Soon-Taek Kim, President and CEO of Samsung SDI, called AMOLED "the perfect display for mobile moving pictures" during his keynote address "The New Race for the Ultimate Display." Small displays are coming first, he said, to be followed by monitors and TVs. (The official division of AMOLED labor at Samsung is that SDI will do small displays and Samsung Electronics’ LCD Business will do large displays, but that may not hold up under the intense, long-running competition between these two Samsung companies.)
On the other hand, Namyang Lee (Vice President, LPLs’ Small & Medium Displays Development Department) could not have been much more negative concerning the potential of AMOLEDs in his presentation "The Status of Small & Medium Displays," which was delivered on Tuesday as part of the IMID/IDMC Business Forum sponsored by the Korean Information Display Society and Displaybank. Given the fact that LG Electronics is in the process of transferring its AMOLED program to LPL, Lee’s tepid view of AMOLEDs does not bode well for the technology’s future at the company. The most positive statement that Lee could come up with in Daegu was "How well AMOLED will do in the future is, I think, an open question."

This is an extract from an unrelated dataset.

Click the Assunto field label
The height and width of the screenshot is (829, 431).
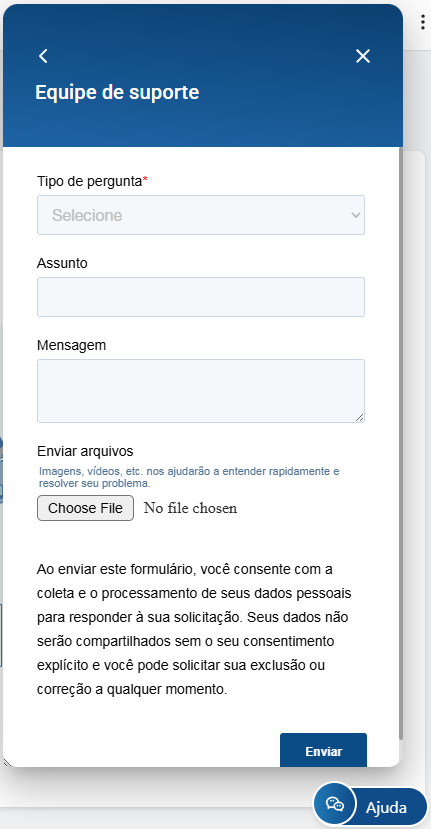point(62,263)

He also said the cost of AMOLED is twice that of AMLCD, which is consistent with what we heard back in June when we also raised the flag about the viability of AMOLEDs in our newsletters. As Lee spoke, the expression "self-fulfilling prophecy" echoed loudly through Convention Hall 1 at Daegu’s EXCO, at least in my imagination.
On the show floor Samsung SDI mounted side-by-side demonstrations that effectively showed off AMOLED’s superior color gamut, contrast, response time, viewing angle, and power consumption on all but the brightest content. The results were so striking they gave some credence to a research result SDI’s Kim had reported in his keynote address: Consumers, he said, reported they would be willing to pay up to $200 more for a TV cell phone containing an AMOLED display. That sounds overly optimistic, but it’s not at all hard to believe that this kind of moving-image quality can command a premium.
Self-fulfilling prophecies cut both ways.